Ouvi no podcast, com todo respeito aos profissionais encarregados de produzi-lo, um julgamento numa praça pública digital, mas que trouxe seus efeitos físicos. Margarida Bonetti, embora não julgada pelo Poder Judiciário, foi condenada e vem tendo sua condenação executada.

Sua vida virou um inferno. A calçada de sua casa (não) abandonada tem sido bem movimentada. Uma legião de curiosos vai ao local como se fosse um ponto turístico. Ela não tem tranquilidade para, ao anonimato, sair às ruas. Até um inquérito policial foi instaurado a pretexto de “protegê-la” de um possível crime de abandono de incapaz!

A curiosidade de saber o que havia dentro da casa é tão corrosiva que nos autos desse recente inquérito policial foi determinada uma busca e apreensão contra a pessoa alegadamente “protegida”, medida cautelar claramente invasiva, usualmente deferida contra os suspeitos do cometimento de crimes.

Houve uma subversão do propósito oficial do inquérito. Na capa se vê uma vítima; em seu interior uma investigada. Não porque houve um crime recente, mas porque a partir do podcast, o Estado, tão omisso na época do fato, viu-se numa espécie de obrigação de dar uma resposta pública.

Sem processo, ninguém pode ser considerado culpado de crime. Isso quem diz é a nossa Constituição, ao estabelecer que “ninguém será considerado culpado até o trânsito em julgado de sentença penal condenatória” (artigo 5º, LVII). E esta sentença só se alcança com o “devido processo legal” (artigo 5º, LIV).

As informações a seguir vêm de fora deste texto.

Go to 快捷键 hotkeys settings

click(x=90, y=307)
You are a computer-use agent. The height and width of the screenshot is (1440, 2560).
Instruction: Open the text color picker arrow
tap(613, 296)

Ah! E o fato de ela ser considerada foragida nos Estados Unidos não tem nenhuma importância para que se alcançasse uma punição em solo brasileiro. Aqui, a presença do réu nos atos da investigação ou do processo é, sobretudo, um direito individual, mas o processo não para se o acusado desaparece. Quando para, a lei prevê a possibilidade de suspender a prescrição (artigo 366, Código de Processo Penal), mas não foi isso o que aconteceu com Margarida Bonetti.

Como não houve nem processo, nem sentença, a mulher da casa (não) abandonada é inocente e merece tratamento que parta dessa premissa.

Portanto, independentemente da gravidade dos fatos a ela atribuídos – e são graves mesmo –, Margarida tem o direito constitucional de seguir com sua vida sem ser importunada ou submetida a publicidade opressiva. Ela tem o direito de ir e vir e de reivindicar o que quiser e a quem quiser, com pasta na cara e tudo.